La chimiothérapie, c’est nul. Les traitements ont généralement des effets secondaires terribles, et ce n’est un secret pour personne que les médicaments impliqués sont souvent toxiques pour le patient ainsi que pour son cancer. L’idée est que, puisque les cancers se développent si rapidement, la chimiothérapie tuera la maladie avant que ses effets secondaires ne tuent le patient. C’est pourquoi les scientifiques et les médecins sont constamment à la recherche de thérapies plus efficaces.
Une équipe dirigée par des chercheurs de l’UC Santa Barbara, et comprenant des collaborateurs de l’UC San Francisco et du Baylor College of Medicine, a identifié deux composés plus puissants et moins toxiques que les thérapies actuelles contre la leucémie. Les molécules fonctionnent d’une manière différente des traitements anticancéreux standard et pourraient constituer la base d’une toute nouvelle classe de médicaments. De plus, les composés sont déjà utilisés pour traiter d’autres maladies, ce qui réduit considérablement la quantité de formalités administratives nécessaires pour les adapter à la leucémie ou même les prescrire hors AMM. Les découvertes apparaissent dans le Journal de chimie médicinale.
Nos travaux sur une enzyme mutée chez les patients atteints de leucémie ont conduit à la découverte d’une toute nouvelle façon de réguler cette enzyme, ainsi que de nouvelles molécules plus efficaces et moins toxiques pour les cellules humaines. »

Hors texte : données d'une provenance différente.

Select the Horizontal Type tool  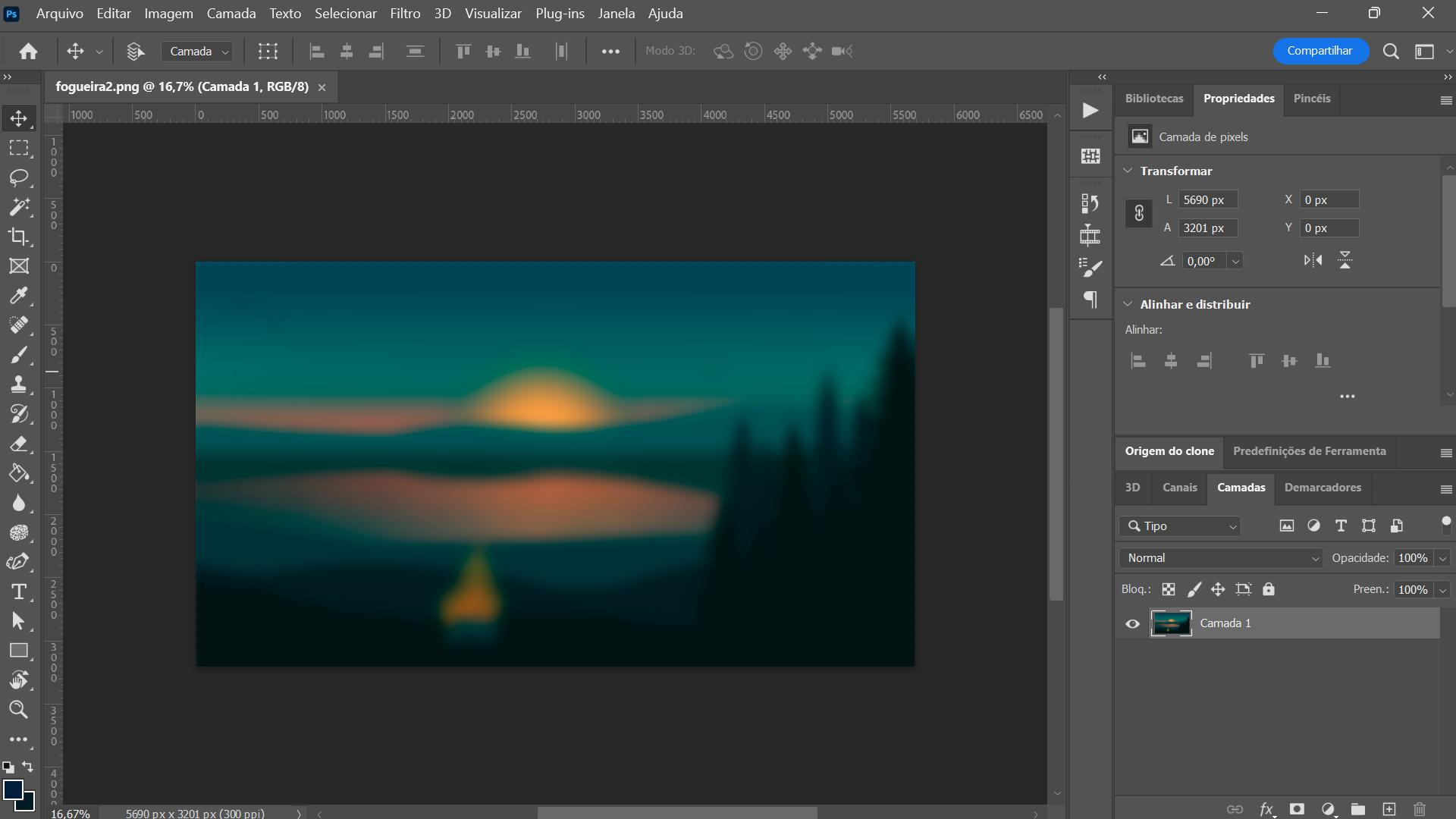pos(19,592)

Norbert Reich, auteur correspondant de l’étude, UC Santa Barbara Distinguished Professor
Sommaire
L’épigénome
Toutes les cellules de votre corps contiennent le même ADN ou génome, mais chacune utilise une partie différente de ce plan en fonction du type de cellule dont il s’agit. Cela permet à différentes cellules d’exécuter leurs fonctions spécialisées tout en utilisant le même manuel d’instructions ; essentiellement, ils utilisent simplement différentes parties du manuel. L’épigénome indique aux cellules comment utiliser ces instructions. Par exemple, les marqueurs chimiques déterminent quelles parties sont lues, dictant le destin réel d’une cellule.

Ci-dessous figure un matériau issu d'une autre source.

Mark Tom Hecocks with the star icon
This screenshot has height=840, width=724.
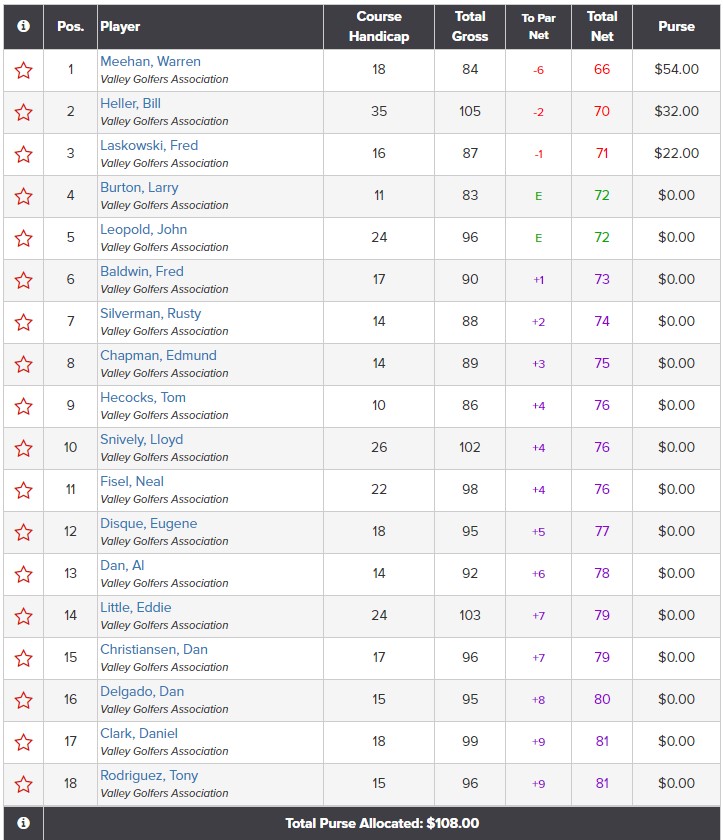(x=23, y=406)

L’épigénome d’une cellule est copié et préservé par une enzyme (un type de protéine) appelée DNMT1. Cette enzyme assure, par exemple, qu’une cellule hépatique en division se transforme en deux cellules hépatiques et non en une cellule cérébrale.
Cependant, même chez les adultes, certaines cellules doivent se différencier en différents types de cellules qu’elles ne l’étaient auparavant. Par exemple, les cellules souches de la moelle osseuse sont capables de former tous les différents types de cellules sanguines, qui ne se reproduisent pas d’elles-mêmes. Ceci est contrôlé par une autre enzyme, DNMT3A.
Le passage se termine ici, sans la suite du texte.